You could write once per minute and also write to different locations of the EEPROM so one area is not constantly written to.

Bob

m.kaviani

Use a diode in series with your power line . Place at least 2200uf cap after diode to support the circuit for seconds.
Now place a voltage divider before the diode and a transistor to make voltage detector circuit . Connect to external interrupt pin and at the interrupt routine
Save your counter value.

Amod

Kaviani, a circuit diagram will be helpful. Thanks

m.kaviani

hi Amod,
during my test with these values, it gave me about 1.5 seconds to drop voltage after breaking the switch.
when the charge of the capacitor goes below 4.7V the transistor switch off and the interrupt output activated.

m.kaviani

Amod, if you want the accurate circuit to 4.9V use single opamp like lm358.

top204

#9
Unfortunately, you will not be able to resume from where it lost power. Even if you saved the Call Stack contents (18F devices only), all RAM will be cleared that contains the variable values, and SFRs will be reset. You would need to save "all" RAM and SFR contents, then re-load them when the device powers up again.
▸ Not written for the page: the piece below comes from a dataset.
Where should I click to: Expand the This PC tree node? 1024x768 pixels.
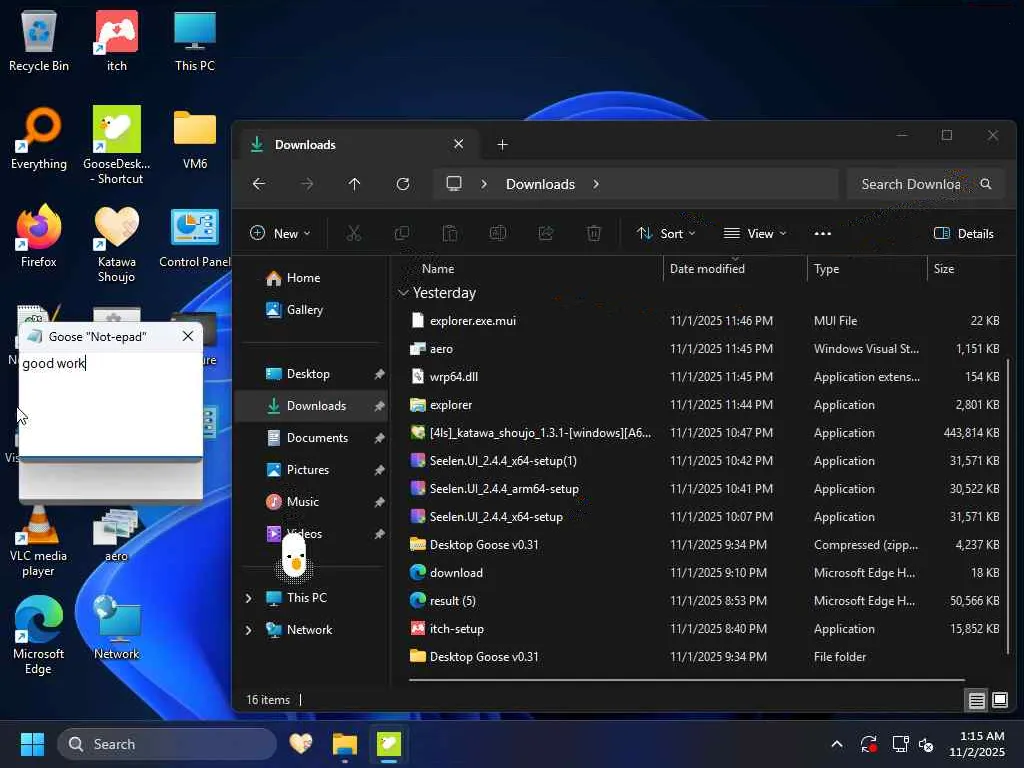[x=249, y=598]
Even I would struggle with that, because some SFRs are write only and cannot be read, so their contents cannot be saved. You would need to have shadow variables for all the SFRs being used, and copy what is written to the SFRs in the shadow variables. On an external EEPROM, it may be possible to write everything if the timing before critical shutdown, allows it.
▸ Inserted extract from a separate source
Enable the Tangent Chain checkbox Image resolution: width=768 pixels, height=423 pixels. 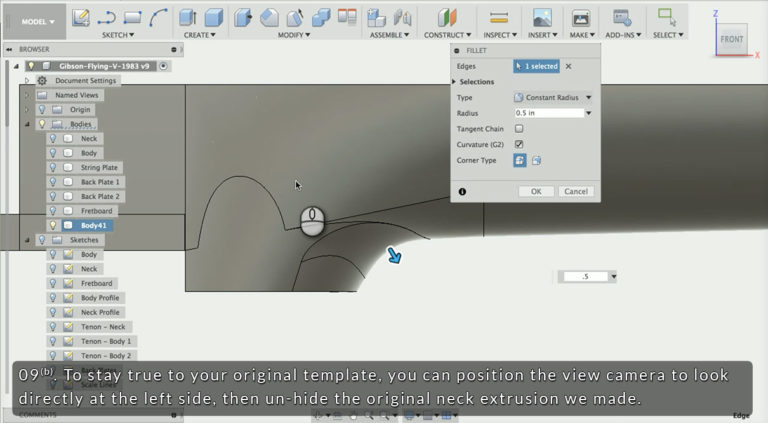pos(519,129)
I created a similar mechanism in the 1980s for the ZX Spectrum, Atari 800 and Commodore 64 computers, that saved all of RAM and created a start-up program in the screen RAM that re-loaded all the RAM back as if the computer had never been switched off, up to 64K of RAM. It was used to copy games on to floppy disks (MicroDrive for the ZX Spectrum) with a single button press, without me having to go into the machine code and remove the protection methods they had then. :-) I did the machine code altering for the challenge and the fun of it, when I was a young-un. :-) But, it was ripped off by a company in Fulham, when I showed them it, and explained it to them when they showed and interest in marketing it. I, again, got nothing in writing and foolishy relied on trust!

If you have a device that contains an HLVD peripheral, it is possible to fire an interrupt when the voltage drops to a certain level, and the interrupt routine could save some important things before the voltage gets below a level, then shut down the microcontroller itself. You will need a large capacitor to store the voltage to the microcontroller, so it has time to do certain things.
 

m.kaviani

Hi Les,
he can save the values of the counter when the detector circuit senses the voltage dropping and store it at EEPROM.
after power up the circuit in the header of the program, he can read the internal EEPROM.